• Task details: Stop after the line that contains "Task: Open the photo"; until then, restate each line of the entries word for word from the very first.

[Collected data]

+---+

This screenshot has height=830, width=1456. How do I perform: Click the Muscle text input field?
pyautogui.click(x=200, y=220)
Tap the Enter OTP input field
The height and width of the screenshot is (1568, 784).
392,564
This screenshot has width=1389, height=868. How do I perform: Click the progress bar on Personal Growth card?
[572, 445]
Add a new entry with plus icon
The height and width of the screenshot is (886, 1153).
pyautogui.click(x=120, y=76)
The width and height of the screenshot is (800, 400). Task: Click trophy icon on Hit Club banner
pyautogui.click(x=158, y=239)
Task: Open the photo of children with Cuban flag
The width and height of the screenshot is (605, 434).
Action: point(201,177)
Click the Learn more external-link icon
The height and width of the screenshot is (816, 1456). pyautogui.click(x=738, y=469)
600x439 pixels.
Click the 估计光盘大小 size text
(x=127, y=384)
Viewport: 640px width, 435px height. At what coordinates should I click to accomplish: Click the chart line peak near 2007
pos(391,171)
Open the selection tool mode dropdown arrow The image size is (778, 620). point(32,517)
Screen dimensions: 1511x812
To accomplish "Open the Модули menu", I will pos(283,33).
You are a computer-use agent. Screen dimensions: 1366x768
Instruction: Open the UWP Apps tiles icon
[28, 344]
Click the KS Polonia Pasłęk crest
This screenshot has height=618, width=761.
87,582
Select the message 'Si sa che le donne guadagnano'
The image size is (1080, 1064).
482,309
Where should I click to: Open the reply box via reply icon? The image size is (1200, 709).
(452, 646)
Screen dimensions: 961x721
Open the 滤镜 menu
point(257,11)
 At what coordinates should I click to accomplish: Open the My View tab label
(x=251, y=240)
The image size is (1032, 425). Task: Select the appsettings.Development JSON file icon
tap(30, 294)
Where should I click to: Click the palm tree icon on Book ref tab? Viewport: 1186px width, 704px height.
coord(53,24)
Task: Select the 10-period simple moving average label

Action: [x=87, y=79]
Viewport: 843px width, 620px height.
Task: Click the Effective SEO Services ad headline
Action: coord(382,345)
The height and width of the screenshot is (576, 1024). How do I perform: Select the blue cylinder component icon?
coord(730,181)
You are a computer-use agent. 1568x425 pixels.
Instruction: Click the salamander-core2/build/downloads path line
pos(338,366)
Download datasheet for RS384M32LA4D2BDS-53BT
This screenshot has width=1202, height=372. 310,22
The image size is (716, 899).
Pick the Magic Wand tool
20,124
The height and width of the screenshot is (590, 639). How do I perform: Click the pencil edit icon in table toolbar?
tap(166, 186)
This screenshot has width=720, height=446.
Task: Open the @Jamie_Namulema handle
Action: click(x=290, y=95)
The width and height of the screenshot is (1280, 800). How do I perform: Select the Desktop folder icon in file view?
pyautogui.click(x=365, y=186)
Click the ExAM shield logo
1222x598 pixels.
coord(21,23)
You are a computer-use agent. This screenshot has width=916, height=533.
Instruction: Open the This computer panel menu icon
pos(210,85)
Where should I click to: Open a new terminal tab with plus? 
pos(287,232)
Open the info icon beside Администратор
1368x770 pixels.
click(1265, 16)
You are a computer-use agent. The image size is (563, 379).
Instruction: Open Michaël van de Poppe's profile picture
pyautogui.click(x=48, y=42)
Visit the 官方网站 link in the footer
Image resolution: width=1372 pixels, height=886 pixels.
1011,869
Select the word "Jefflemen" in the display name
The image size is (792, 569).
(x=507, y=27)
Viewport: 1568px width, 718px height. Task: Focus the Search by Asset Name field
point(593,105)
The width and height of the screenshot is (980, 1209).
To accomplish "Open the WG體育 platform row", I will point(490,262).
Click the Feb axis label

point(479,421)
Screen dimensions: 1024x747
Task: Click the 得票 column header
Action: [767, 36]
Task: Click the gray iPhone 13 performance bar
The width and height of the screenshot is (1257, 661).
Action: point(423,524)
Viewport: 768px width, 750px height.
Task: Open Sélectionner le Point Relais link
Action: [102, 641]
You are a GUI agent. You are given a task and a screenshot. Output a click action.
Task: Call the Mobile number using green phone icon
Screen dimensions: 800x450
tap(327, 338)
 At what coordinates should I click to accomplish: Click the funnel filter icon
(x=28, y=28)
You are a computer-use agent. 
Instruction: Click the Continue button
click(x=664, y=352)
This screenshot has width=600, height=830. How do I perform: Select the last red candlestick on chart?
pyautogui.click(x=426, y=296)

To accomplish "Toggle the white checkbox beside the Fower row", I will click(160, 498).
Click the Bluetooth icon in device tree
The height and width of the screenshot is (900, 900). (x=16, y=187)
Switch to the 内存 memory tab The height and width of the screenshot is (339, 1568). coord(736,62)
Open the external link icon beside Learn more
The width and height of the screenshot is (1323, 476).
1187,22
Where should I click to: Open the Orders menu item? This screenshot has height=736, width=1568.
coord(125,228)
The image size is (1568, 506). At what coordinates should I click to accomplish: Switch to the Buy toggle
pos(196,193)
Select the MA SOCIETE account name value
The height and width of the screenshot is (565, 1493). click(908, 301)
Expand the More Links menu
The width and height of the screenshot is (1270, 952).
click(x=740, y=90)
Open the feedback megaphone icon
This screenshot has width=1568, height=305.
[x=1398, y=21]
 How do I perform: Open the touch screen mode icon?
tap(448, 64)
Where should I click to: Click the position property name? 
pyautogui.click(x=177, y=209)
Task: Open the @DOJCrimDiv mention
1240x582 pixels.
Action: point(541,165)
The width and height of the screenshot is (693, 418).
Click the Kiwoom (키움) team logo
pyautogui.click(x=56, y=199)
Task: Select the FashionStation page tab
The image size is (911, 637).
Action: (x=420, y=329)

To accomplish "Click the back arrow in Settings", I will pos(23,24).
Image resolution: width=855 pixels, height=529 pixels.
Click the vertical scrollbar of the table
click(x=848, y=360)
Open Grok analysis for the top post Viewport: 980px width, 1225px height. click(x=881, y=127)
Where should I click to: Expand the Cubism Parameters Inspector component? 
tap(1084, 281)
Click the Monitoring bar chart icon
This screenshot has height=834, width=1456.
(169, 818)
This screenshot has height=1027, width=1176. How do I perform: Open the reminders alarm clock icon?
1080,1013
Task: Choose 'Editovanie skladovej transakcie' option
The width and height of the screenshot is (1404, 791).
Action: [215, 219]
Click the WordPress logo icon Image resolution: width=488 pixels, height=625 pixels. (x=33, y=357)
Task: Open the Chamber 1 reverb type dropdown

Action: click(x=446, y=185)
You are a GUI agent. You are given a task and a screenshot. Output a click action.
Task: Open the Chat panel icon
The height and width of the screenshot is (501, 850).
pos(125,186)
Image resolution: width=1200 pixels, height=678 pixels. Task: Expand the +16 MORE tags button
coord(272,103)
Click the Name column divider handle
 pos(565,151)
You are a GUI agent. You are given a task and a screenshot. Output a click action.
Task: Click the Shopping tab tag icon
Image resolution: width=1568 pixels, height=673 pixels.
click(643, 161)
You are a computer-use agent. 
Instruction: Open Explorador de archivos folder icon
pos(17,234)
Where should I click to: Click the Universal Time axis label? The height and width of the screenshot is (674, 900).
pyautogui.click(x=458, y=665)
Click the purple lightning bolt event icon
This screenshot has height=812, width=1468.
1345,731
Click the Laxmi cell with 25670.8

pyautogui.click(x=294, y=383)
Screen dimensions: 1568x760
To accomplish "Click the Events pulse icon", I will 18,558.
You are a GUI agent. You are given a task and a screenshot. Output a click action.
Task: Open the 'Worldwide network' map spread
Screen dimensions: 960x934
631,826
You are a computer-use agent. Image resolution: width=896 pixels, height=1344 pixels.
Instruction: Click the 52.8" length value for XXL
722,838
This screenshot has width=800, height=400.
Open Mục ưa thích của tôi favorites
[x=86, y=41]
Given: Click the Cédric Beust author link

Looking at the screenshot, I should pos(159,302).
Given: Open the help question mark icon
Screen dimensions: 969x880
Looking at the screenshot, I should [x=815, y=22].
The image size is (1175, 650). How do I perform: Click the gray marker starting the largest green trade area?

+---+

• Expected answer:
This screenshot has height=830, width=1456. How do I perform: Click the Muscle text input field?
pyautogui.click(x=200, y=220)
Tap the Enter OTP input field
The height and width of the screenshot is (1568, 784).
392,564
This screenshot has width=1389, height=868. How do I perform: Click the progress bar on Personal Growth card?
[572, 445]
Add a new entry with plus icon
The height and width of the screenshot is (886, 1153).
pyautogui.click(x=120, y=76)
The width and height of the screenshot is (800, 400). Task: Click trophy icon on Hit Club banner
pyautogui.click(x=158, y=239)
Task: Open the photo of children with Cuban flag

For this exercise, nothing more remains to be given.